Detailed demographic data were recorded; hematological and biochemical analyses were performed on samples from 155 patients (mostly from North India) who had been diagnosed with chronic pancreatitis. Ultrasonography and computed tomography were performed on all patients. Magnetic resonance cholangiopancreatography, endoscopic retrograde cholangiopancreatography, glucose tolerance tests, and fecal fat studies were performed on some patients. Patients were divided into groups based on early- or late-onset ICP (before or after 35 years of age).
ICP was reported in 41.3% of patients and alcoholic chronic pancreatitis in 38.1%. The mean age of ICP patients was 33.0 +/- 13.0 years and the mean duration of symptoms at the time of presentation was 40.2 +/- 34.4 months.
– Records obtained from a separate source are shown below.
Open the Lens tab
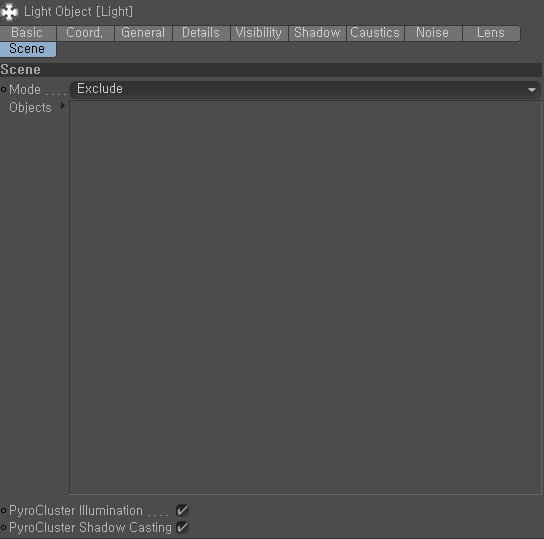The image size is (544, 539). 491,33
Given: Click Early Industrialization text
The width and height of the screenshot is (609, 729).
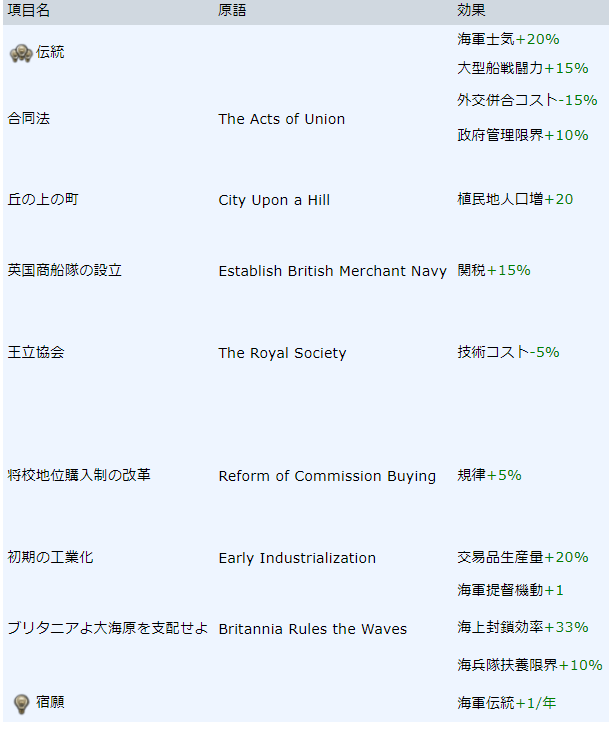Looking at the screenshot, I should [298, 558].
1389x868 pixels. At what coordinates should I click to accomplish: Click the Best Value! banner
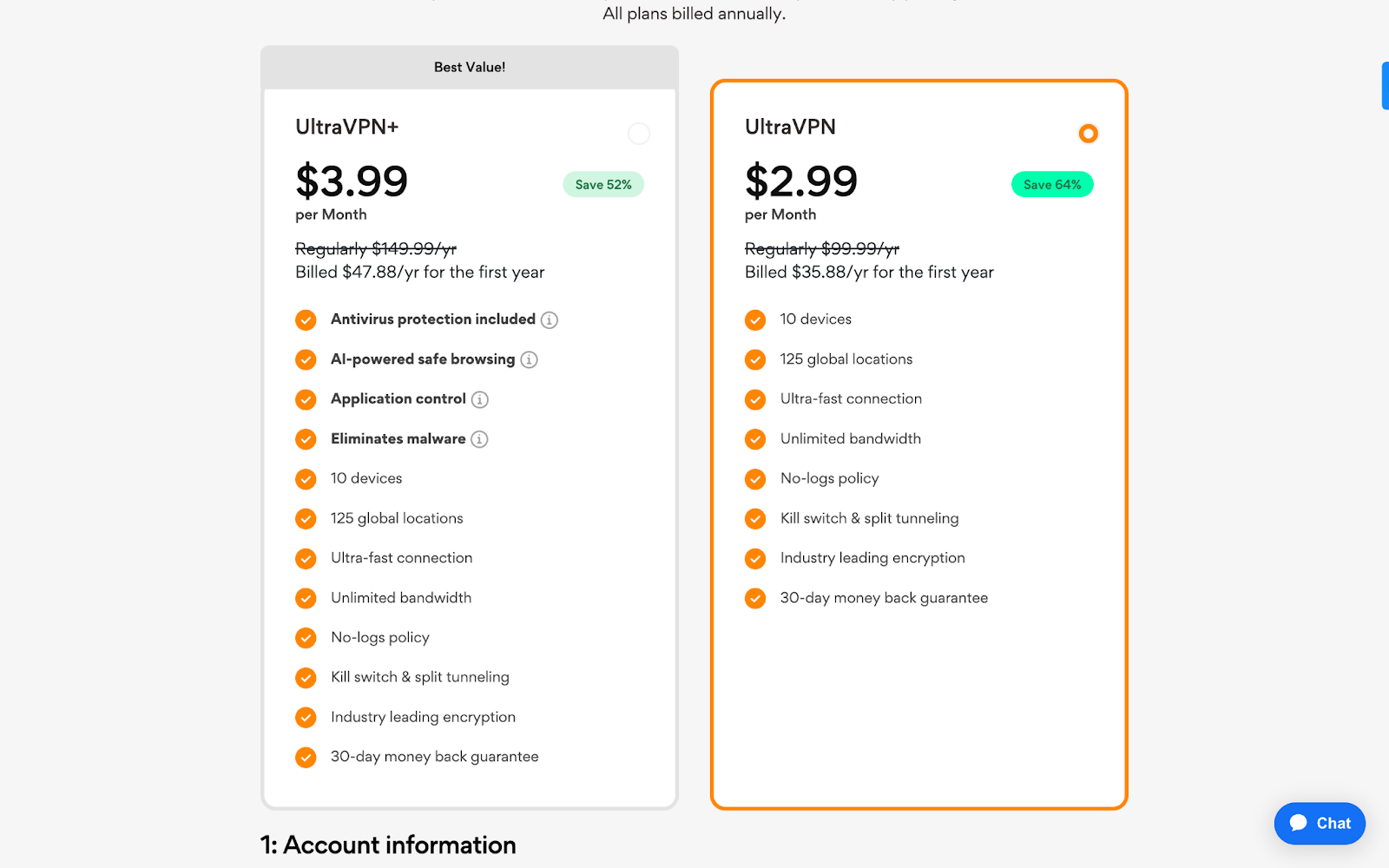click(x=470, y=68)
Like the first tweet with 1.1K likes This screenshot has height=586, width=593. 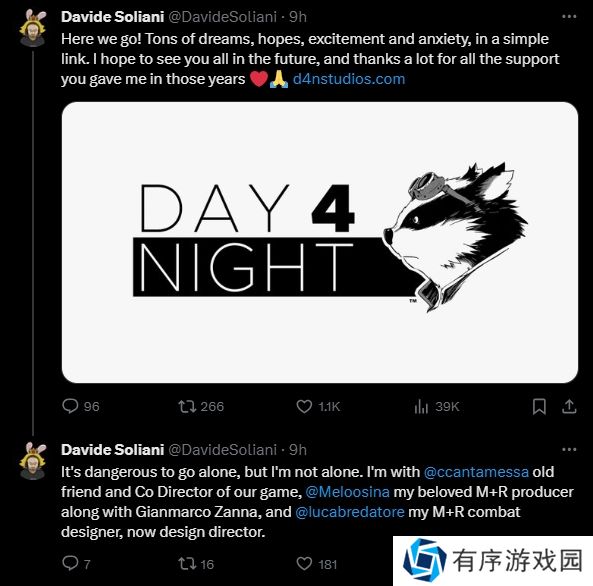304,406

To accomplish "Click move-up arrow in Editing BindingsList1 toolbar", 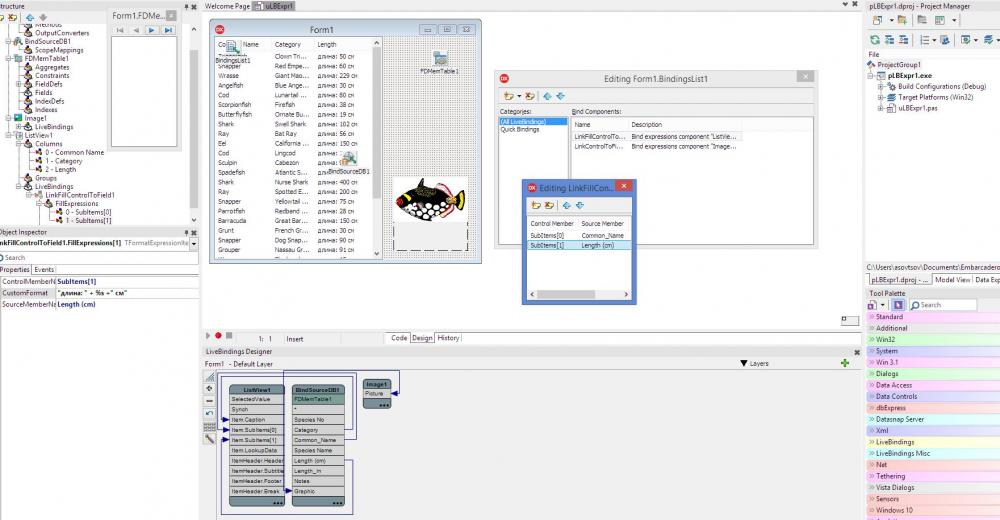I will point(547,96).
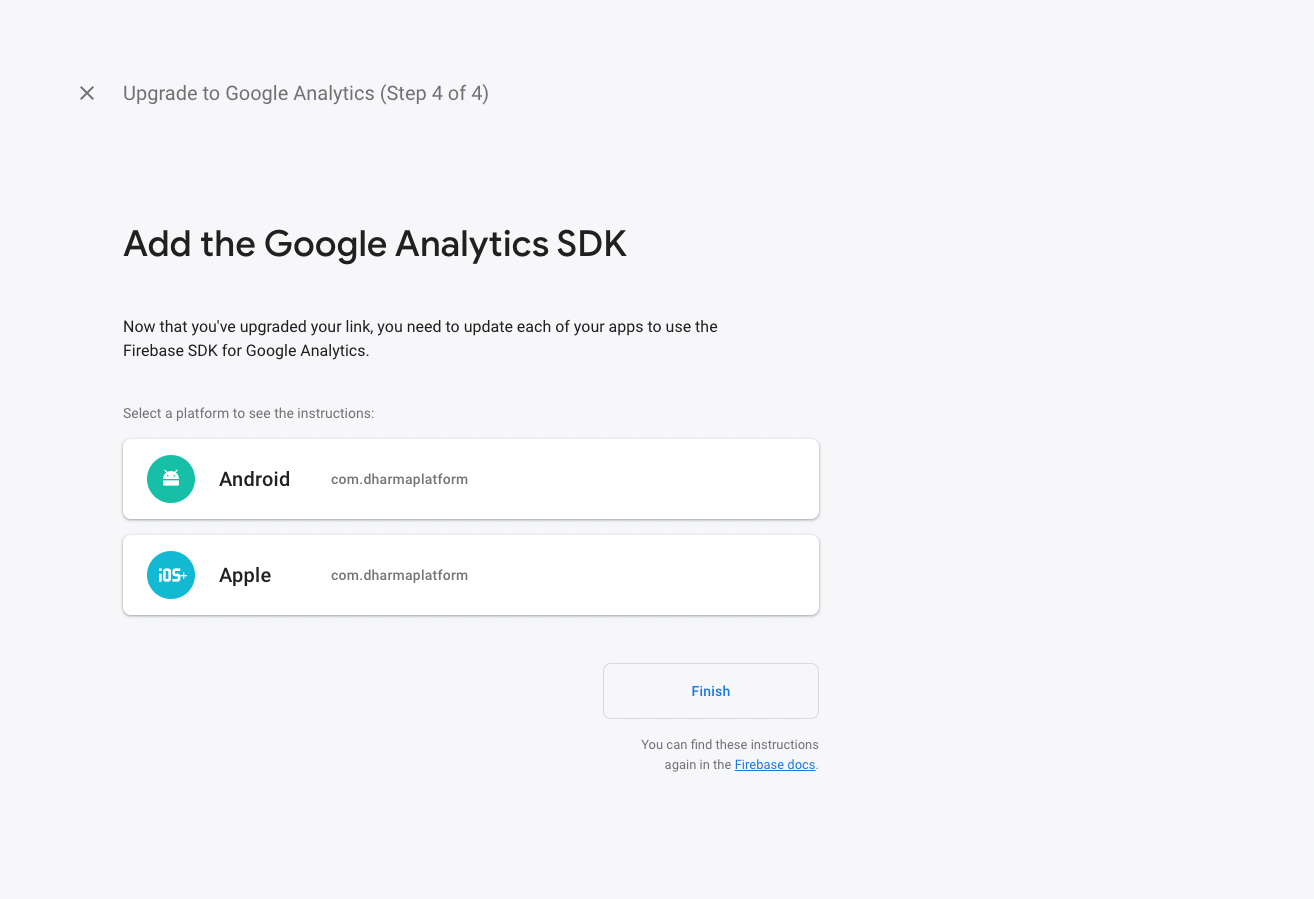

Pain was the dominant symptom in patients with early- (95.1%) and late-onset (100%) ICP; pseudocyst was the most common local complication. Diabetes was observed in 17.1% of patients with early-onset ICP and 34.8% with late-onset ICP. Pancreatic calcification was noted in 46.3% of patients with early-onset and 47.8% with late-onset ICP. Pseudocyst and segmental portal hypertension occurred more frequently in non-calcific ICP, whereas diabetes mellitus and abnormal fecal fat excretion occurred more frequently in patients with calcific ICP.
In North India, ICP differs from the classical tropical pancreatitis described in the literature. It is associated with a higher prevalence of pain and lower frequencies of diabetes, calcification, and intraductal calculi.
热带胰腺炎是特发性慢性胰腺炎(ICP)的一种形式,具有独特特征,在印度南部和北部均有报道。我们对印度北部ICP患者的临床特征进行了调查。
记录详细的人口统计学数据;对155例(大多数来自印度北部)被诊断为慢性胰腺炎的患者样本进行血液学和生化分析。对所有患者进行超声检查和计算机断层扫描。对部分患者进行磁共振胰胆管造影、内镜逆行胰胆管造影、葡萄糖耐量试验和粪便脂肪研究。根据ICP发病早晚(35岁之前或之后)将患者分组。
41.3%的患者为ICP,38.1%为酒精性慢性胰腺炎。ICP患者的平均年龄为33.0±13.0岁,就诊时症状的平均持续时间为40.2±34.4个月。疼痛是早发型(95.1%)和晚发型(100%)ICP患者的主要症状;假性囊肿是最常见的局部并发症。早发型ICP患者中17.1%出现糖尿病,晚发型ICP患者中34.8%出现糖尿病。早发型ICP患者中46.3%有胰腺钙化,晚发型ICP患者中47.8%有胰腺钙化。假性囊肿和节段性门静脉高压在非钙化性ICP中更常见,而糖尿病和粪便脂肪排泄异常在钙化性ICP患者中更常见。
在印度北部,ICP与文献中描述的经典热带胰腺炎不同。它与更高的疼痛发生率以及更低的糖尿病、钙化和导管内结石发生率相关。